Place:      Computer Science Department, University of Pisa

Period:              

  • 23 February seminar room west  15 - 17;
  • 24 /25 / 26 February seminar room west  9- 11;
  • 27 February Laboratorio didattico Polo Fibonacci "I"  9 - 11;
  • 2 March seminar room west  16 - 18;
  • 3 / 4/ 5 March seminar room west  9- 11;
  • 6 March Laboratorio didattico Polo Fibonacci "I"  9 - 11;

This is a rough summary for the Bayesian Machine Learning course. The main reference is D. Barber's book, Bayesian Reasoning and Machine Learning; the numbers in brackets refer to Barber's book unless explicitly stated otherwise. The book is available online from

http://web4.cs.ucl.ac.uk/staff/D.Barber/pmwiki/pmwiki.php?n=Brml.HomePage

  • Lecture 1: Statistical basics. Probability refresher, probability distributions, entropy and KL divergence (Ch 1, Ch 8.2, 8.3). Multivariate Gaussian (8.4). Estimators and maximum likelihood (8.6 and 8.7.3). Supervised and unsupervised learning (13.1) Lecture 1
  • Lecture 2: Linear models.

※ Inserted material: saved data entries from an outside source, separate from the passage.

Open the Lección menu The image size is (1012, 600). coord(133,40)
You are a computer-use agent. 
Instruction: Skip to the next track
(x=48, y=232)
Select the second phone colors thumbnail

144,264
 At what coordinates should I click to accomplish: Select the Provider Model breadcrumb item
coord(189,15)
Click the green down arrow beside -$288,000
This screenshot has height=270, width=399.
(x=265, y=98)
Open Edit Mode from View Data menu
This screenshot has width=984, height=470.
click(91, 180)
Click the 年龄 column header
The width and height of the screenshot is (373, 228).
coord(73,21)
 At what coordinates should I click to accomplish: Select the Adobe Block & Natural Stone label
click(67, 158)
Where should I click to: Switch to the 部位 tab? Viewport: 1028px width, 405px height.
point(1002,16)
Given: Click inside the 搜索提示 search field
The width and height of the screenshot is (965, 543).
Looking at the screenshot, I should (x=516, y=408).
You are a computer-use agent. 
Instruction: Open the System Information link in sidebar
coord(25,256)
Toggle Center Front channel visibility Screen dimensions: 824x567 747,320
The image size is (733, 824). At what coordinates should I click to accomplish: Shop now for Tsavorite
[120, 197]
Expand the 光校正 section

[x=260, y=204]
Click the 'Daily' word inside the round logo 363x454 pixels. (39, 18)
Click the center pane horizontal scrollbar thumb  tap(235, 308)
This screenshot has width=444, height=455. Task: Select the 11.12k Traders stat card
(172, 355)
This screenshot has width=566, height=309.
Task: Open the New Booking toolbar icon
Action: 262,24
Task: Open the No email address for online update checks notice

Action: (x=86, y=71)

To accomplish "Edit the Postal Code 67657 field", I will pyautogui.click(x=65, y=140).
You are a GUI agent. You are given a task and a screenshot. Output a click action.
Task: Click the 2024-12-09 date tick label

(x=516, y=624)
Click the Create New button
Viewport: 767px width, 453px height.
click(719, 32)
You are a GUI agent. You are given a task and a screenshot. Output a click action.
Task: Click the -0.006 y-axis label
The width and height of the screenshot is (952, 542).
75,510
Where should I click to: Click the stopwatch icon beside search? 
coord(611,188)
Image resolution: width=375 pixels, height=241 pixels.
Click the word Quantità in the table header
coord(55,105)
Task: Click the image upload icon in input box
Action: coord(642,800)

Regression with additive noise and logistic regression (probabilistic perspective): maximum likelihood and least squares (18.1 and 17.4.1). Duality and kernels (17.3). Lecture 2
  • Lecture 3: Bayesian regression models and Gaussian Processes. Bayesian models and hyperparameters (18.1.1, 18.1.2). Gaussian Process regression (19.1-19.4, see also Rasmussen and Williams, Gaussian Processes for Machine Learning, MIT Press, 2007, Ch 2. Available for download at http://www.gaussianprocess.org/gpml/). Lecture 3
  • Lecture 4: Active learning and Bayesian optimisation. Active learning, basic concepts and types of active learning (B. Settles, Active learning literature survey, sections 2 and 3, available from  http://burrsettles.com/pub/settles.activelearning.pdf.) Bayesian optimisation and the GP-UCB algorithm (Brochu et al, see http://arxiv.org/abs/1012.2599). Lecture 4
  • Lab 1: GP regression and Bayesian Optimisation.
  • Lecture 5: Latent variables and mixture models. Latent variables and the EM algorithm (11.1 and 11.2.1). Gaussian mixture models and mixture of experts (20.3, 20.4). Lecture 5
  • Lecture 6: Graphical models. Belief networks and Markov networks (3.3 and 4.2). Factor graphs (4.4). Lecture 6
  • Lecture 7: Exact inference in trees. Message passing and belief propagation (5.1 and 28.7.1). Lacture 7
  • Lecture 8: Approximate inference in graphical models. Variational inference: Gaussian and mean field approximations (28.3, 28.4). Sampling methods and Gibbs sampling (27.4 and 27.3). Lecture 8
  • Lab 2: Bayesian Gaussian mixture models.